▸ **Exercise**: Reproduce word for word the items from the line containing "Image resolution: width=1323" through the end of the items.

▸ **Entries for locating text and elements**:
....

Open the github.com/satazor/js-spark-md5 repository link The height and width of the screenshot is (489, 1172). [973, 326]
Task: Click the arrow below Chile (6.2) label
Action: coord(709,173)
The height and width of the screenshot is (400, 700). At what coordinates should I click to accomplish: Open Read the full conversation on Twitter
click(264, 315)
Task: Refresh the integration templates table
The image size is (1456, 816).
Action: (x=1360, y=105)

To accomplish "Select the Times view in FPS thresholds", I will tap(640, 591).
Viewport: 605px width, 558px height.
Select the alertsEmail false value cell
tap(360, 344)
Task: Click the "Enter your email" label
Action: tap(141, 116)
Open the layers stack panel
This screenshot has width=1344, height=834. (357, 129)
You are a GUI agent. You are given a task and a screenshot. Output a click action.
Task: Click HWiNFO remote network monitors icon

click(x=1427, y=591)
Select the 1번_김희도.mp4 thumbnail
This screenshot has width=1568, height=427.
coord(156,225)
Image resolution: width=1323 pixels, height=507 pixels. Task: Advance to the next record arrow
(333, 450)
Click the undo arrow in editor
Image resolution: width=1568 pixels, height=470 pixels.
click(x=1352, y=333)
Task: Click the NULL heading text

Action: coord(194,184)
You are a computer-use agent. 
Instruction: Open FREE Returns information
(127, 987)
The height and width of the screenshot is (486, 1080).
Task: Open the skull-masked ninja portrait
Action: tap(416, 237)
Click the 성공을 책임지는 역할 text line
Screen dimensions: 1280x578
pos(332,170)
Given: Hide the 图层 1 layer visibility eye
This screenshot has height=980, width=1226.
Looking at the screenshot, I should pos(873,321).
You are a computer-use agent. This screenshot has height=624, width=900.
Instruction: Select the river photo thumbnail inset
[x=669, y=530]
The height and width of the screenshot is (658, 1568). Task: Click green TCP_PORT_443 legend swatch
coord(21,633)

....

▸ **Complete answer**:
Image resolution: width=1323 pixels, height=507 pixels. Task: Advance to the next record arrow
(333, 450)
Click the undo arrow in editor
Image resolution: width=1568 pixels, height=470 pixels.
click(x=1352, y=333)
Task: Click the NULL heading text

Action: coord(194,184)
You are a computer-use agent. 
Instruction: Open FREE Returns information
(127, 987)
The height and width of the screenshot is (486, 1080).
Task: Open the skull-masked ninja portrait
Action: tap(416, 237)
Click the 성공을 책임지는 역할 text line
Screen dimensions: 1280x578
pos(332,170)
Given: Hide the 图层 1 layer visibility eye
This screenshot has height=980, width=1226.
Looking at the screenshot, I should pos(873,321).
You are a computer-use agent. This screenshot has height=624, width=900.
Instruction: Select the river photo thumbnail inset
[x=669, y=530]
The height and width of the screenshot is (658, 1568). Task: Click green TCP_PORT_443 legend swatch
coord(21,633)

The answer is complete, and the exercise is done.